Published: Jun 29, 2018

Words: 2109|Pages: 4.5|11 min read

Published: Jun 29, 2018

Throughout most of Shakespeare's King Lear, the hero is mad; when not, he is deluded. In his gorgeous speech of V.iii.8-26, Lear displays a newfound, optimistic view of his future with Cordelia moments before Edmund orders her death. Lear's discovery of his own humanity and weakness in the storm has brought him closer to Cordelia and freed him from his pride; having lost his kingdom, two of his daughters, and much of his sanity, he thinks that nothing can hurt him, for he has nothing left to lose.

In fact, Lear has one thing, and that he loses: Cordelia. Lear is eager to go to prison; he sees it as a refuge, where he and his daughter will be safe. "Come, let's away to prison; / We two alone will sing like birds i'the cage" (V.iii.8-9), he tells her. A "cage" was also used to mean a prison for petty criminals, adding to the aptness of Lear's simile. Caged birds often signify the imprisonment of a free spirit, but Lear transforms them into an image of beauty and joy, just as he turns the dismal prospect of prison into a glorious future.

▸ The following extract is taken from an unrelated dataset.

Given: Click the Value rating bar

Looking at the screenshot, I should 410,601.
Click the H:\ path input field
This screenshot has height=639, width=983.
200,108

Such reversals are the order of the play; not only is the societal order turned upside-down, with a king freezing in the storm and a father subservient to his children, but the very notions of good and evil are flipped as Gloucester becomes a traitor and Edmund a noble lord. Lear's offer to "kneel down and ask of [Cordelia] forgiveness" when she "dost ask [him] blessing" (V.iii.10-11) contains many such switches: a father kneels to his daughter, a king to a subject, a lord to a suppliant. The most significant distortion, however, is in Lear's own personality. When Cordelia suggests that they "see these daughters and these sisters" (V.iii.7), Lear insists, "No, no, no, no" (V.iii.8), the repetition and extra-metricality emphasizing his desire to be with Cordelia and avoid her sisters. In I.i, Lear, preferring his other daughters, wanted her to "avoid [his] sight" (I.i.125), but now she is the only thing he wants to see. This insight into Cordelia's love is the direct result of another, more fundamental personality change. "Ask her forgiveness? / Do you but mark how this becomes this house?" (II.ii.341-2) Lear asked when he felt himself a king, mocking the idea of kneeling to Regan. Lear then was not a terribly lovable person, as his treatment of Kent and Cordelia in I.i shows, but once he has been humbled by his miseries, Lear is not ashamed to treat Cordelia as an equal and accept her true love instead of the feigned affection of her sisters he craved earlier.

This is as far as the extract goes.